Hace 75 años, tal día como hoy, el 6 de agosto de 1945, a las 8’15 hora local, Hiroshima, se convierte en la primera ciudad del mundo en ser pasto de una bomba nuclear.

Estados Unidos lanzó la bomba atómica sobre la ciudad japonesa de Hiroshima, protagonizando el acto humano más mortífero en un menor espacio de tiempo.

Cae sobre el centro de la ciudad y 120.000 de los 450.000 habitantes mueren en el acto, muchos de ellos desintegradas, otros 70.000 sufren graves heridas.

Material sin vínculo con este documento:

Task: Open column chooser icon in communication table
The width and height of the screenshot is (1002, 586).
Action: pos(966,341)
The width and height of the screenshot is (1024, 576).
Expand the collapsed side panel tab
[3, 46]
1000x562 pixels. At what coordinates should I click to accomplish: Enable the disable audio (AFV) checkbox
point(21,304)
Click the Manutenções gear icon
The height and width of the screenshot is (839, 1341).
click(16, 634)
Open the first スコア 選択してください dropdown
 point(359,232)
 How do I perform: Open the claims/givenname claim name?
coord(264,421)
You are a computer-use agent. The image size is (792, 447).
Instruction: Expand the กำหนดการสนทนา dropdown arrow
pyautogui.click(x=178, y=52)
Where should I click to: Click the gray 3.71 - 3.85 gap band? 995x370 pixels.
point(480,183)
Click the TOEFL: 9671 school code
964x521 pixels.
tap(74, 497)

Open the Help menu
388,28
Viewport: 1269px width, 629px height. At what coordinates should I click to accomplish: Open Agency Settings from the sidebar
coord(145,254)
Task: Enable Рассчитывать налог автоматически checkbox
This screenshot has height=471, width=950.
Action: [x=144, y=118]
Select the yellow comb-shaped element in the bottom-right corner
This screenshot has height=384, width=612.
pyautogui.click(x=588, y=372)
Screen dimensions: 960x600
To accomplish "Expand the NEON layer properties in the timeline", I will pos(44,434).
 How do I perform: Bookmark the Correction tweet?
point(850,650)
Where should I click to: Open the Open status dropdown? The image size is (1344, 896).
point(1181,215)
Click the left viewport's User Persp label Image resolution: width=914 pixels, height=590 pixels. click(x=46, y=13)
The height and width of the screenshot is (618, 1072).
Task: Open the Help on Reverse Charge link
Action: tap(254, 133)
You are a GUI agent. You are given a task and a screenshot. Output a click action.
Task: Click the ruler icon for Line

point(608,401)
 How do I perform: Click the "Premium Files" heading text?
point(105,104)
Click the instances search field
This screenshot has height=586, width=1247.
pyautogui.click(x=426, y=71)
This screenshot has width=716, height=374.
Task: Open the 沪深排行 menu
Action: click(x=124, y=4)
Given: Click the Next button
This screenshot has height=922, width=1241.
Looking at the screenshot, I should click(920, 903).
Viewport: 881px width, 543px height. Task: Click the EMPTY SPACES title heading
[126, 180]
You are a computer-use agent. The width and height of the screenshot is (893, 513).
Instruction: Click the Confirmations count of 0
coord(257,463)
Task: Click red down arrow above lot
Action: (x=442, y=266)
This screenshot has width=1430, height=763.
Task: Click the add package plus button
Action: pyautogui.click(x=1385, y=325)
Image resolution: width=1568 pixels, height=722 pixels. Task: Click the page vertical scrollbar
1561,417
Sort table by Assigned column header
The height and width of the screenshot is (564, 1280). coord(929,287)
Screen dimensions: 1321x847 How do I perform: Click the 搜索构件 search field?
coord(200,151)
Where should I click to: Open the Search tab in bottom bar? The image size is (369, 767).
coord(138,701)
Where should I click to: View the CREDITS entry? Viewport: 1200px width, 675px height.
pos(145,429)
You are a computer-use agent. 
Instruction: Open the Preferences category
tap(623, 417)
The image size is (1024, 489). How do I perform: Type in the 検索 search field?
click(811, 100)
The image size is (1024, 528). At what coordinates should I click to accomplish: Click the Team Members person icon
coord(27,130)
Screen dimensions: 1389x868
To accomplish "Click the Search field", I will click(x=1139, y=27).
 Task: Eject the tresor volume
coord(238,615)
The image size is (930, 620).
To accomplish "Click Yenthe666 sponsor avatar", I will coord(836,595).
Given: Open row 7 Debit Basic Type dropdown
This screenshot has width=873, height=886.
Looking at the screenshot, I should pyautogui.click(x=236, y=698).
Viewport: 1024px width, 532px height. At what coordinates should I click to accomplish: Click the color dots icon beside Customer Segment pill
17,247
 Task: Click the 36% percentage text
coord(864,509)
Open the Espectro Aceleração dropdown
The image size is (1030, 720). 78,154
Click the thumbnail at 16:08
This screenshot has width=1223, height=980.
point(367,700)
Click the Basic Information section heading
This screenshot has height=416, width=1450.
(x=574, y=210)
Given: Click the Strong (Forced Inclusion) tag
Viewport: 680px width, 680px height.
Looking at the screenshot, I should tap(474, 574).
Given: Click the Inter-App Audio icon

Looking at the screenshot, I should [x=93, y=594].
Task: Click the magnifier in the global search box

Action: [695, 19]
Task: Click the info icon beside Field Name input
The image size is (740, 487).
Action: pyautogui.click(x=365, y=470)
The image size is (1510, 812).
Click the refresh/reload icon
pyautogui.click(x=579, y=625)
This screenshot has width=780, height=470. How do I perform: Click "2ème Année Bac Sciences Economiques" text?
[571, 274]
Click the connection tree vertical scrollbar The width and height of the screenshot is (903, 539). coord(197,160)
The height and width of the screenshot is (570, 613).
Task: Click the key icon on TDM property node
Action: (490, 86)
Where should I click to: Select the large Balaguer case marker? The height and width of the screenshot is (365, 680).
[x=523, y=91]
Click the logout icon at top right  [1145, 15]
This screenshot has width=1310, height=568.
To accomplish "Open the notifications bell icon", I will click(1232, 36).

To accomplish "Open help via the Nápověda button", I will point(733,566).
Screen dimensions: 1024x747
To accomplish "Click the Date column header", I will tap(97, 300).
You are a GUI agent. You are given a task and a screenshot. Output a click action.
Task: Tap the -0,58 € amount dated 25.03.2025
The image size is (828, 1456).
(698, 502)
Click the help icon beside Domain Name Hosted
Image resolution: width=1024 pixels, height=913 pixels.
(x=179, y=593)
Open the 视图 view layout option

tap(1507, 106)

A consecuencia de la radiación, otras decenas de miles de personas, irán muriendo en terrible goteo con el paso de los años.

Esa mañana, tres Boeing B-29 surcaban el cielo de una ciudad japonesa desconocida hasta entonces para la mayoría del mundo.

La localidad se había librado de los bombardeos incendiarios de meses atrás que arrasaron ciudades como Tokio, y esta fortuna se transformará en su mayor desgracia.

Dos de los aviones llevan aparatos de medición y cámaras, el otro, el Enola Gay, lleva el infierno, una única bomba, la mortífera “Little Boy”, una bomba de tres metros y 4.400 kilos.

Cuando ya había acabado la guerra en Europa, el principal objetivo de la bomba atómica era conducir a Japón a firmar la rendición.

Japón siguió sin rendirse y tres días más tarde otro avión partió con Fat Man, la segunda bomba atómica que caería sobre Nagasaki.